### Descrição da tarefa
Continue o texto sobre o custo e a falta de transparência do Judiciário brasileiro a partir do ponto em que ele termina.

Cristiano Maronna e Luciano Zaffalon

18/02/2018

 

 

Não se pode ignorar que o Poder Judiciário custa muito caro e é pouco transparente. A pesquisa “O custo da Justiça no Brasil: uma análise comparativa exploratória” permite comparar o quanto se gasta com a Justiça em diferentes países, considerando os respectivos PIBs: a Espanha despende 0,12% de seu PIB com o Judiciário, a Argentina, 0,13%, e os EUA e a Inglaterra, 0,14%. O Brasil consome 1,30%.

Sem qualquer controle social efetivamente externo, é o próprio Judiciário que dá a palavra final a respeito de questões interna corporis, incluindo a política remuneratória: o CNJ, órgão criado como instância fiscalizatória da magistratura, é formado majoritariamente por... magistrados. Com isso, mantêm-se distorções, com juízes do próprio Conselho recebendo polpudos complementos salariais, acima do teto constitucional e, ainda, não tributados.

Há outro fator: o custeio dos penduricalhos nas carreiras jurídicas pode funcionar como moeda de troca na relação com os demais Poderes, ao se negociar, por exemplo, suplementações orçamentárias para o Judiciário a cada ano. Esses diálogos permitem a magistrados ganhos que os colocam entre os 0,1% mais ricos do Brasil.

O CNJ sabe disso e mais. Em 2006, pesquisa encomendada pelo órgão constatou que 2.978 magistrados e servidores do Judiciário do País recebiam acima do teto. A pesquisa encontrou irregularidades em 19 Tribunais Estaduais e um Federal.

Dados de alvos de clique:
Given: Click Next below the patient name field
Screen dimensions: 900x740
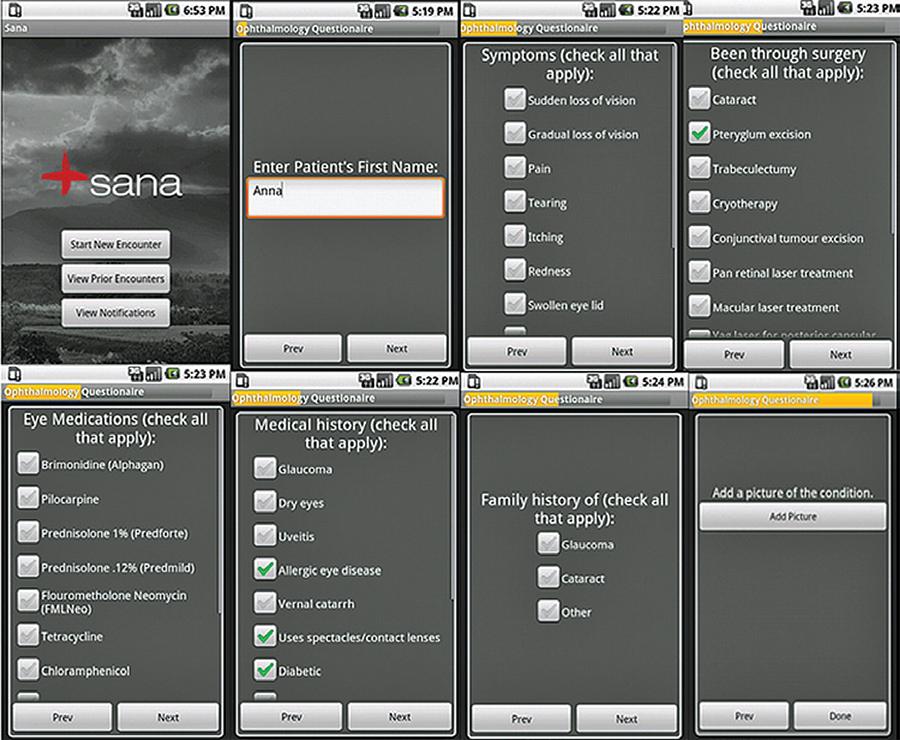Looking at the screenshot, I should coord(396,349).
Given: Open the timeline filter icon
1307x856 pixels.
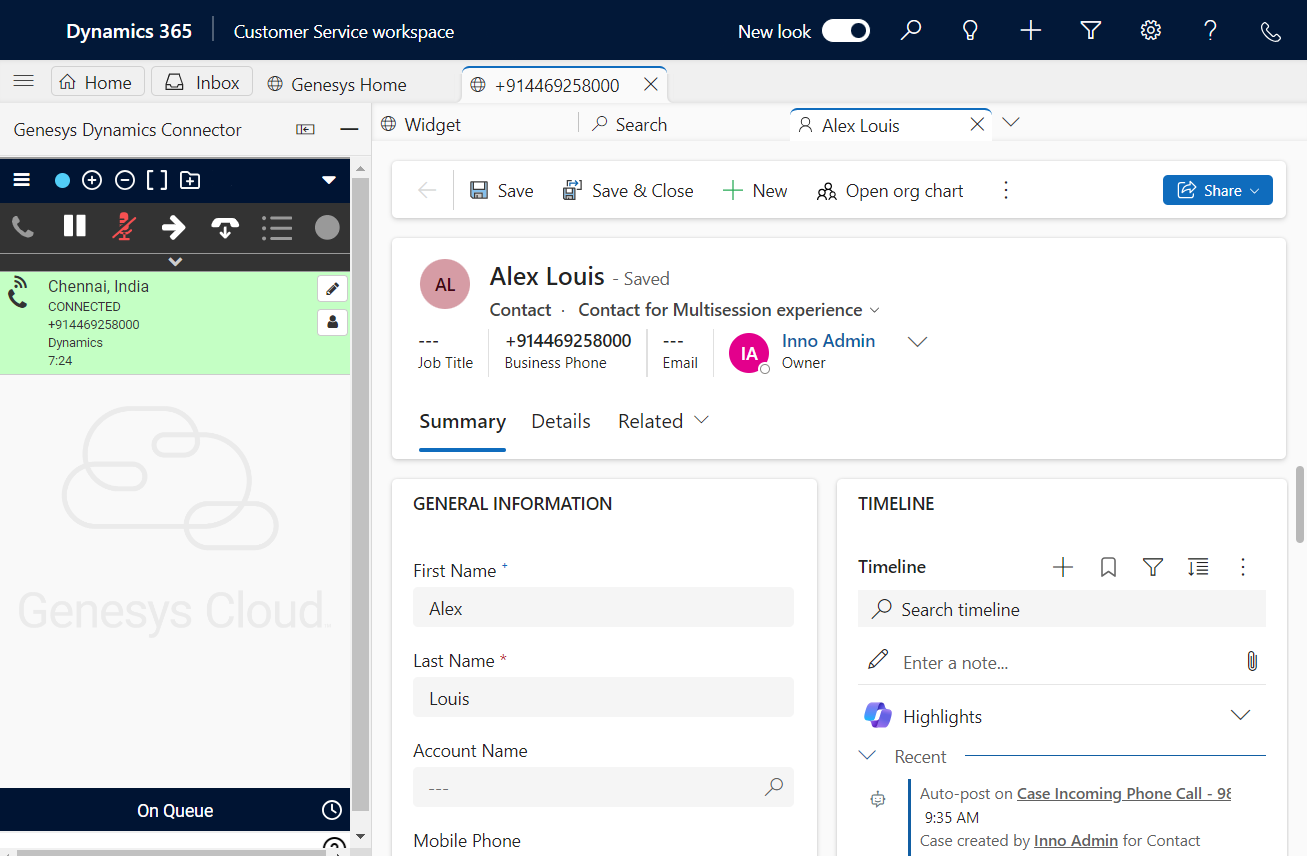Looking at the screenshot, I should point(1152,567).
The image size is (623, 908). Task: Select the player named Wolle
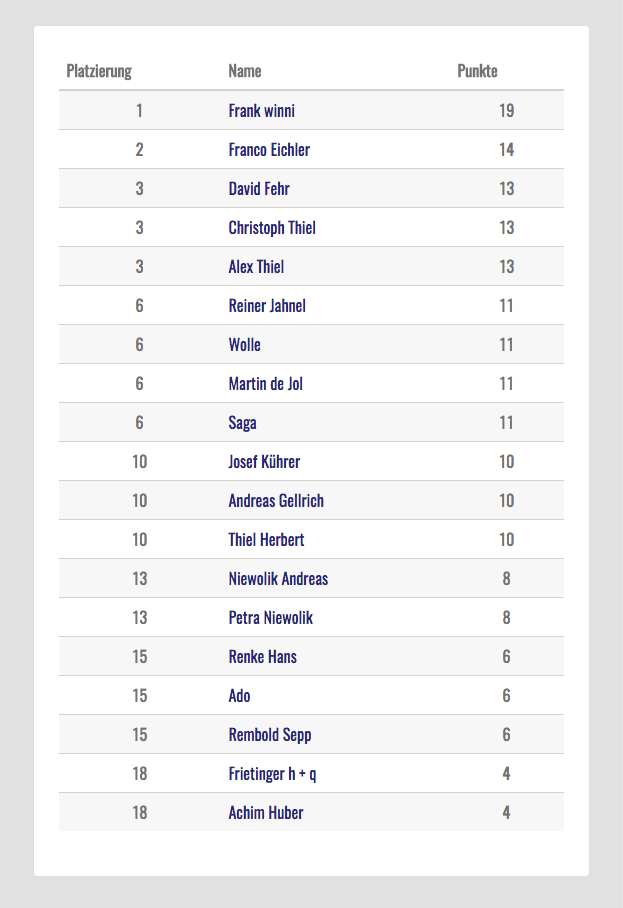[244, 345]
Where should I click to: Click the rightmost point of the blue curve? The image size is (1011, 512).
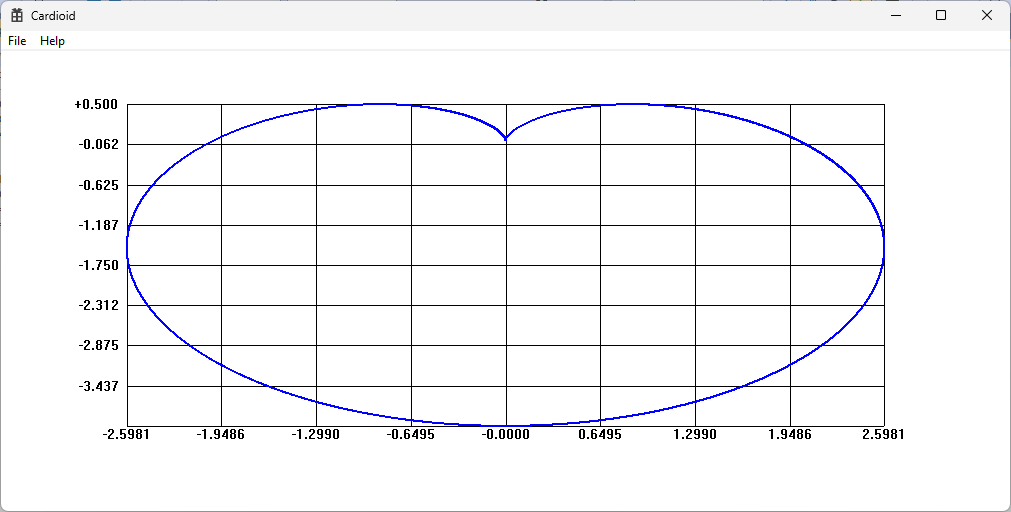click(x=884, y=247)
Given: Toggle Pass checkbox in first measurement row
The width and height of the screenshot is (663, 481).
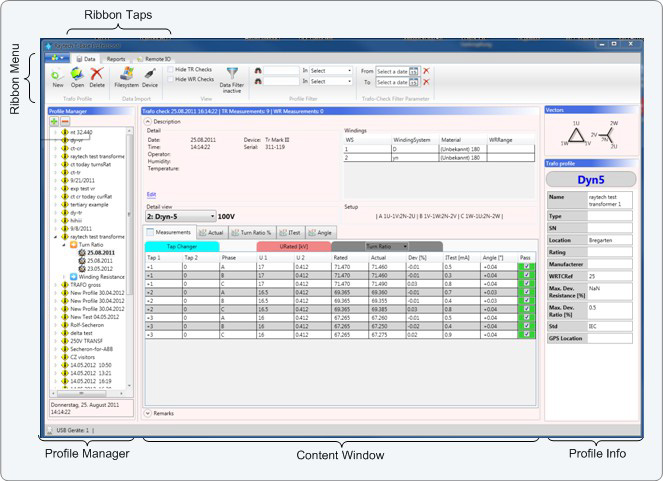Looking at the screenshot, I should 527,268.
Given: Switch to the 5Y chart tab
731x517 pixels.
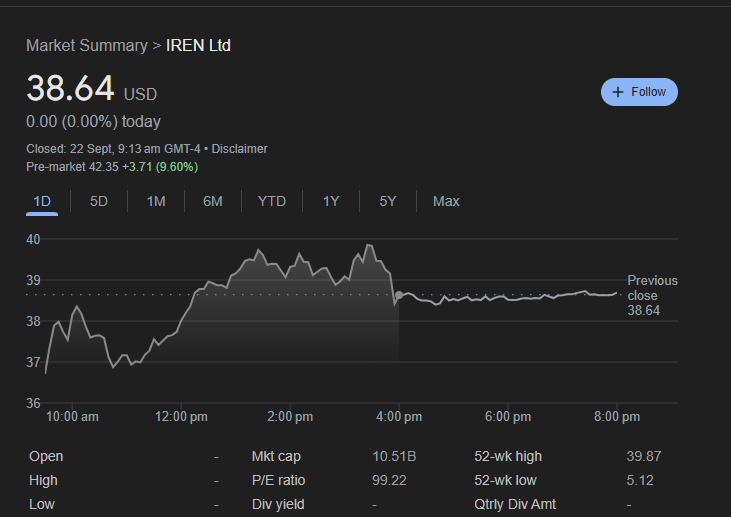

### A resposta
A pauta é atual e incomoda parte dos magistrados, como os que realizaram neste mês manifestação no STF em defesa de interesses corporativos, como o auxílio moradia.

Um debate de fundo deve ser feito, ainda mais com os gastos sociais congelados por 20 anos. Pagar benesses a carreiras jurídicas não encontra lastro no interesse público, tanto que apenas beneficiários desses valores são capazes de defendê-las. O desafio democrático se intensifica por se tratar de sujeitos que consolidam jurisprudências e interpretam normas, inclusive as de moralidade administrativa.

Delfim Neto, em artigo publicado em 2017, resumiu esse paradoxo: aqueles a quem cabe julgar nossos conflitos têm aplicado uma “hermenêutica esperta”, muito bem servida por “exegeses criativas que transformaram o limite constitucional em letra morta”.

É momento de pensar sobre o real equilíbrio entre os Poderes que compõem o Estado brasileiro, que está a serviço da sociedade, e não o contrário. Que o fiel da balança seja o interesse público e se reflita no direcionamento dos recursos.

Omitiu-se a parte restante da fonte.